Potassium adsorption on metal and semiconductor surfaces studied by low-energy D+ scattering.

Abstract

We report on neutralization and inelastic scattering of low-energy ${\mathrm{D}}^{+}$ ions at the K-adsorbed Si(100), Pt(111), and W(110) surfaces. The ${\mathrm{D}}^{+}$ ions scattered from the K adatoms are neutralized almost completely on the Pt(111) and W(110) substrates, although they are observed intensively with a much smaller neutralization probability on the Si(100) surface.
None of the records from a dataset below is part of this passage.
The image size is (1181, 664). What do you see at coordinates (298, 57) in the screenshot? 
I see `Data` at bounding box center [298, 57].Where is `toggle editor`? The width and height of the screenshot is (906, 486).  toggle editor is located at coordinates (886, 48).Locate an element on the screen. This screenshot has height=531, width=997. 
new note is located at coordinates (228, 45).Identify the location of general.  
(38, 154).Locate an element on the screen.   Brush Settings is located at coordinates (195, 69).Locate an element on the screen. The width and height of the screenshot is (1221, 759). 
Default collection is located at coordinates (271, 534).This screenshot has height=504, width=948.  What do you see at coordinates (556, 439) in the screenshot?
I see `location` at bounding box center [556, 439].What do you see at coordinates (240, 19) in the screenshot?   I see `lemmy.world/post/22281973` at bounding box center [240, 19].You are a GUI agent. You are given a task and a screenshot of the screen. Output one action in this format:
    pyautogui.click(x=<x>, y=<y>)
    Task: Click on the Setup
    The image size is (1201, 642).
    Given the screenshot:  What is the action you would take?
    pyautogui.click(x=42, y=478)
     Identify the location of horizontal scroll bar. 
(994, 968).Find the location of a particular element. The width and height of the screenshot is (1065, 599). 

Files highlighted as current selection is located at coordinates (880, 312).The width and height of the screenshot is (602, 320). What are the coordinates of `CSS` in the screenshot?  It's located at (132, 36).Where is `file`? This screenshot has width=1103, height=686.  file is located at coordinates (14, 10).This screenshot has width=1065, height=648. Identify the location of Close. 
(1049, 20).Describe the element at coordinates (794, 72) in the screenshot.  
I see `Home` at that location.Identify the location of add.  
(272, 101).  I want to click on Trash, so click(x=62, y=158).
These results strongly suggest that K is ionically adsorbed on the Si(100) surface but is essentially neutral on the Pt(111) and W(110) surfaces, which is derived from the fact that the diffusion of the D 1s hole leading to neutralization of ${\mathrm{D}}^{+}$ is extremely enhanced if the target bonds to ligands via metallic or covalent orbital hybridization, while the contrary is true if the bonding is ionic. The ionic K-Si bond results from the preferential donation of the K 4s electron to the active dangling-bond states or the bulk conduction-band states of the Si substrate, whereas the K adatoms are in the polarized neutral state rather than ionized on the metal surfaces due to charge redistributions. It is also found that the oxygen coadsorption results in the formation of the ionic K-O bond on the K/Si(100) surface, but the covalent K-Pt bond is retained irrespective of oxygenation on the K/Pt(111) surface. The fact that oxygen does not strongly interact with K implies that the catalytic promoter effect of K is less poisoned during reaction on the Pt(111) substrate.